According to Canevero, the technical barriers that come with grafting one individual’s head to another person’s body can now be overcome. However, the main issue scientists have had with animal head transplants has been being unable to connect the spinal cord of the head to the donor’s body. This leaves the animal paralyzed from the neck down.
But recent medical advancements regarding the reconnection of surgically severed spinal cords has lead Canevero to believe the procedure can be done.
“It is my contention that the technology only now exists for such linkage,” he wrote in the paper “….[S]everal up to now hopeless medical connections might benefit from such a procedure.”
In his paper, Canevero details a head transplant procedure similar to that of Robert White – a neurosurgeon famous for his head transplants in living monkeys. In order for the process to work, both the donor and recipient must be in the same operating room, and the donated head must be cooled to between 54.6 and 59 degrees Fahrenheit. Then, surgeons must rapidly remove both heads at the exact same time, reconnecting the new head to the recipient’s body and circulatory system within one hour.

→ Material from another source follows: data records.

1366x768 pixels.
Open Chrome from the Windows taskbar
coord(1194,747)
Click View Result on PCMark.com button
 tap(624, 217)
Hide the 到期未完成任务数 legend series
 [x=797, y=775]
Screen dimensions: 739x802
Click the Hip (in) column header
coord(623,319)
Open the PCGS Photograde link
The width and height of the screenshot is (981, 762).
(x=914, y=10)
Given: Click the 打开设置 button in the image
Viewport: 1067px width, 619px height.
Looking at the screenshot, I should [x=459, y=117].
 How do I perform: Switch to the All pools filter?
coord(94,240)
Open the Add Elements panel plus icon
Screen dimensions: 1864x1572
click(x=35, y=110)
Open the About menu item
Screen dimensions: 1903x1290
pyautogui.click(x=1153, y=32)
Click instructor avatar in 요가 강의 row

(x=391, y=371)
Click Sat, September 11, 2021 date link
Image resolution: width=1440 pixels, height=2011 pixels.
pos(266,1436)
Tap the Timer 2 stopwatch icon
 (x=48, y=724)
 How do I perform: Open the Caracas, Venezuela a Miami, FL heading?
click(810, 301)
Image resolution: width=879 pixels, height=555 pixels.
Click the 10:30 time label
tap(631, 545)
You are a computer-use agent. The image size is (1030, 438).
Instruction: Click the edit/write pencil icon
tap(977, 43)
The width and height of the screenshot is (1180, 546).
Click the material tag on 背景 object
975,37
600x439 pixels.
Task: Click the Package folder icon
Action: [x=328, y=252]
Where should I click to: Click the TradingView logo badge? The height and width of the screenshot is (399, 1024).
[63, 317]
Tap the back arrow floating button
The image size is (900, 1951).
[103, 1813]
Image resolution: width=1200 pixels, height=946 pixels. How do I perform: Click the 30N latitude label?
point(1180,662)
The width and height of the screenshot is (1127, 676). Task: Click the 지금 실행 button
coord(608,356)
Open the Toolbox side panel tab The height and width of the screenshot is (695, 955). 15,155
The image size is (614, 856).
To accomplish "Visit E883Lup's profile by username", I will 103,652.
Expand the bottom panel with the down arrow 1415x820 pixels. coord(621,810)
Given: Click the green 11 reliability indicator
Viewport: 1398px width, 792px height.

Once the new head is connected, the donor’s heart can be restarted – and the surgeons can continue to reconnect the head to the body’s spinal cord and to other vital systems, Quartz reported.
Canevero said that encouraging the body’s natural healing mechanisms help to connect the spinal cords together, but it’s imperative that the spinal cord be cut with an extremely thin knife.
“It is this ‘clean cut’ [which is] the key to spinal cord fusion, in that it allows proximally severed axons to be ‘fused’ with their distal counterparts,” Canevero wrote. “This fusion exploits so-called fusogens/sealants….[which] are able to immediately reconstitute (fuse/repair) cell membranes damaged by mechanical injury, independent of any known endogenous sealing mechanism.”
This type of procedure could not be used to help those with spinal cord injuries, however. Also, the ethics surrounding this type of surgery are hotly debated.